Recent Films - June 2018

(I try to post reviews of all the films I watch over on letterboxd. Here are the most recent reviews I’ve written)

A Quiet Place - 2018 - ★★★★

Since my daughter was born, certain films hit me way harder than they otherwise should. Anything involving a child in peril is danger territory for me. Throw in a father trying to protect the child-in-peril and I’m completely screwed. I’ll be a wreck. For example, War for the Planet of the Apes had me absolutely sobbing in the cinema.

A Quiet Place is exactly the kind of film that hits me harder than it probably should, what with John Krasinski’s kind-faced father bringing the pathos like a doe-eyed hammer. Throw in a nihilistic pre-credits sequence to establish the stakes and, yeah, I hadn’t a fuckin hope.

Some late-game rule-changing to score a cheap emotional hit kinda ruins it a little, but it’s still a tight, tight film.

Super Troopers 2 - 2018 - ★★½

The only thing really missing from this film was a Rodney Dangerfield cameo where he comes out and tells the cops and the mounties to lighten up before turning on really cheesy hair rock music and starting an impromptu dance party.

As light and nutritionally void as the first film, but slightly shorter on charm.

Pitbull.
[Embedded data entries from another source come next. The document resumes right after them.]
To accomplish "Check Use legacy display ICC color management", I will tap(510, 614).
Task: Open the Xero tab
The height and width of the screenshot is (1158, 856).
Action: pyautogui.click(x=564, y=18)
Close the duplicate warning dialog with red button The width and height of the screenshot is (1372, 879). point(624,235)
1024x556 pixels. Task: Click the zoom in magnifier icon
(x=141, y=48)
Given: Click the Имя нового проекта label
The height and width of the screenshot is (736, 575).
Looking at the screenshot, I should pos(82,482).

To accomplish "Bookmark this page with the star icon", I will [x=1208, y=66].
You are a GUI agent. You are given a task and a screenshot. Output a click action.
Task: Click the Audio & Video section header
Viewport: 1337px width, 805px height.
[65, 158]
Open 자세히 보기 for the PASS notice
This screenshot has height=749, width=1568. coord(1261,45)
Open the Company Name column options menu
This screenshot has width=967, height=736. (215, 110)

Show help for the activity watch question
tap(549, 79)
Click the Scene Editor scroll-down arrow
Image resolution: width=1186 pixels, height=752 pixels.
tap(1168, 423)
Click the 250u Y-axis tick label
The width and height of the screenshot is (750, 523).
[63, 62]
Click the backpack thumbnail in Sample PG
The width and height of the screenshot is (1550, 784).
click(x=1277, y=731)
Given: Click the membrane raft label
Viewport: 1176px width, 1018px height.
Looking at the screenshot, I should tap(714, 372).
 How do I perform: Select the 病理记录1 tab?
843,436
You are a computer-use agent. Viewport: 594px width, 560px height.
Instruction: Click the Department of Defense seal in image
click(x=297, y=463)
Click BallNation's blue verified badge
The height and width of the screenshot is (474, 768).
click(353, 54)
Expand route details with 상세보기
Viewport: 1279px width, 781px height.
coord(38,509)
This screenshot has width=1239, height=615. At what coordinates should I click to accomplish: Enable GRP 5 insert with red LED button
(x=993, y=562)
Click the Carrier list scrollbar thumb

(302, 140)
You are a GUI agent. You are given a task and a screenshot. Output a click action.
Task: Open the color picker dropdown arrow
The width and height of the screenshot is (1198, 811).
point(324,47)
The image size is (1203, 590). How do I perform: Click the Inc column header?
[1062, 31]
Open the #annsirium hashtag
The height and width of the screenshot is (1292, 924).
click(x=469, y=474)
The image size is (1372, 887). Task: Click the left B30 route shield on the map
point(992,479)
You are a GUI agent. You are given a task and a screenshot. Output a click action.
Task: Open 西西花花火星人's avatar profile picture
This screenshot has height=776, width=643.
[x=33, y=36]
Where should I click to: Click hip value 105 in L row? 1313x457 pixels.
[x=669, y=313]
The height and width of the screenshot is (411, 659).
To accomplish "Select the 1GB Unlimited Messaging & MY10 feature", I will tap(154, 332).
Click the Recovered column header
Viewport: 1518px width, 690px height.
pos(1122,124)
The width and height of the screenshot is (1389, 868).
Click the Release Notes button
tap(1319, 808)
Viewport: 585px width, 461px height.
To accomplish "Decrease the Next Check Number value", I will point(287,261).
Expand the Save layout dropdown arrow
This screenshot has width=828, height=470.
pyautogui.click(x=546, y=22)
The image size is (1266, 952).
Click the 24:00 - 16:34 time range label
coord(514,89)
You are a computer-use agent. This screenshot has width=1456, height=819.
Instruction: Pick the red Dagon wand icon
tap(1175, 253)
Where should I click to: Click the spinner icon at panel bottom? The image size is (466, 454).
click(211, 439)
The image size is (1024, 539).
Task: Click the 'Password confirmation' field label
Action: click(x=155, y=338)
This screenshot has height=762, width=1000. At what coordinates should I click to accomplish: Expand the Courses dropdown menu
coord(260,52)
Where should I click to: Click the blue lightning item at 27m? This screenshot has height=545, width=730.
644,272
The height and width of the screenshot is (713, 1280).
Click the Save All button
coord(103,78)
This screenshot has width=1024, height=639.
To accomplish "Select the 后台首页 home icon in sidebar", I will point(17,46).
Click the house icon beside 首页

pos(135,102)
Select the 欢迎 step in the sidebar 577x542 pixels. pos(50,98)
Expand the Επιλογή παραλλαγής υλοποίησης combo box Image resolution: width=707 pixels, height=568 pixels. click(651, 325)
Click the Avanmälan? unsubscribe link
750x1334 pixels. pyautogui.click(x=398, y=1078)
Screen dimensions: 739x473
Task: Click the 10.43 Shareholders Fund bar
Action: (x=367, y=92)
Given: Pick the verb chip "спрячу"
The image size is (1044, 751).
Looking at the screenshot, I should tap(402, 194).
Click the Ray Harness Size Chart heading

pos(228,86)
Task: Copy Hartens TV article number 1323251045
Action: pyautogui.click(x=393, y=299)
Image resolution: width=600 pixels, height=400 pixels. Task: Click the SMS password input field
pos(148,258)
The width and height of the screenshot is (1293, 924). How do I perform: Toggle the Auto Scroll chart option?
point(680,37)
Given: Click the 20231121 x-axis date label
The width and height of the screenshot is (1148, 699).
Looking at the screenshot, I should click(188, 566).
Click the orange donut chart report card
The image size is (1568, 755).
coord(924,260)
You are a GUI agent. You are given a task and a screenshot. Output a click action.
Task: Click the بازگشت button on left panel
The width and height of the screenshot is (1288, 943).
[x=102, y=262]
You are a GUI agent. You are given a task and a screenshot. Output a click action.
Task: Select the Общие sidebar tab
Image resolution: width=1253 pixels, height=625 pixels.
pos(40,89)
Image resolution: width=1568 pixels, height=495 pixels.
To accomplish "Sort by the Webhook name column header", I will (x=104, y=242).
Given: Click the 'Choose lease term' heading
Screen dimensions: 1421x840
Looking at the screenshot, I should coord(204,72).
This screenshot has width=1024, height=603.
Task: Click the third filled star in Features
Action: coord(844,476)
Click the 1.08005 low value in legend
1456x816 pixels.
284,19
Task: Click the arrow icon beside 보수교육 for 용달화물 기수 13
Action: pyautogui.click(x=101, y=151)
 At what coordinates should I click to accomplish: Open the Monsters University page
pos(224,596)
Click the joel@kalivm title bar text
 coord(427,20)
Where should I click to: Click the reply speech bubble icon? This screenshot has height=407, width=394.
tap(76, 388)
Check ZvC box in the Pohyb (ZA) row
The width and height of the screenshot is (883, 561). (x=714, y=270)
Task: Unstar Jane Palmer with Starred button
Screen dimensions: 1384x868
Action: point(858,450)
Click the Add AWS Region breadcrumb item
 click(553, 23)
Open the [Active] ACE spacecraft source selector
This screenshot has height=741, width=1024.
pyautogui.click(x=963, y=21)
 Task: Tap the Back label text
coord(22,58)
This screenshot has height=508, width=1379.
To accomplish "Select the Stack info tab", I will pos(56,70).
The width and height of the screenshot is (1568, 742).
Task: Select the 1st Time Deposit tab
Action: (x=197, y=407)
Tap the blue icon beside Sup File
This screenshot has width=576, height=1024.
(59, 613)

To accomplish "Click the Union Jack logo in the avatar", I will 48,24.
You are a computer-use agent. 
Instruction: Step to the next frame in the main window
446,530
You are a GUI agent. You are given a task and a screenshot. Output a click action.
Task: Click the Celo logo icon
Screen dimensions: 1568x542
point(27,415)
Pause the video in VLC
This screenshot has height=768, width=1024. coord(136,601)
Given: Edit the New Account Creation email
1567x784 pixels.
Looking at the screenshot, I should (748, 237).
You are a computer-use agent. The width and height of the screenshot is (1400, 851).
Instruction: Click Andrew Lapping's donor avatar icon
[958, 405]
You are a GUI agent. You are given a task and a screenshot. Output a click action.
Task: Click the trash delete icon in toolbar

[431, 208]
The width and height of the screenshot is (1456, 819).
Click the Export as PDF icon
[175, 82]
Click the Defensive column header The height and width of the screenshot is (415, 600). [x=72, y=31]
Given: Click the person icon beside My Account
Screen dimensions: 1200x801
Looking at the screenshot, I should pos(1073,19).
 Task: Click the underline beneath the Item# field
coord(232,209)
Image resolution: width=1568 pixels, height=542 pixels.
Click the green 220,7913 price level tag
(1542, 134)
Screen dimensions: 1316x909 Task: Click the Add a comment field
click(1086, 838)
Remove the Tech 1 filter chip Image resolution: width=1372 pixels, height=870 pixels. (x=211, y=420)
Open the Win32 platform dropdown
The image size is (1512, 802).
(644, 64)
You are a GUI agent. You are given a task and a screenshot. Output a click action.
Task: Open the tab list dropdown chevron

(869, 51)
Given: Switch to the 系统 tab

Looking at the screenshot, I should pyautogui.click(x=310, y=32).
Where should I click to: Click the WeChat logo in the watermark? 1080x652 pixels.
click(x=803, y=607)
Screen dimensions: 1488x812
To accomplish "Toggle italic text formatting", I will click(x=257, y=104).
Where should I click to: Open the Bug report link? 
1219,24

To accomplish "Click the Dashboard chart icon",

New Order - 2016 - ★½

My continuing education in the less-“worthy” Polish film canon continues with this, a sub-Love/Hate gangster film set in Warsaw. The writer-director, Patryk Vega, is described as the Polish Guy Ritchie. And from what I’ve seen of his films so far, maybe people mean Revolver-era Guy Ritchie? I dunno.

The film itself is a regressive, homophobic and insecure piece of filmmaking. The main character, “Miami”, is a quote-unquote “tough” quote-unquote “sexy” quote-unquote “cop”. No woman can look at him without wanting to fuck him. No man can look at him without wanting to fuck him. “That was the best sex I’ve ever had” says one of his lays. “Coffee?” a detective offers him. “I bet you take it black.” Yes, he’s a hard-fuckin, hard-drinkin cop. Oh, and when the suits in internal affairs take away his badge, he tells them to give it back or he’ll kick the shit out of them. And they do.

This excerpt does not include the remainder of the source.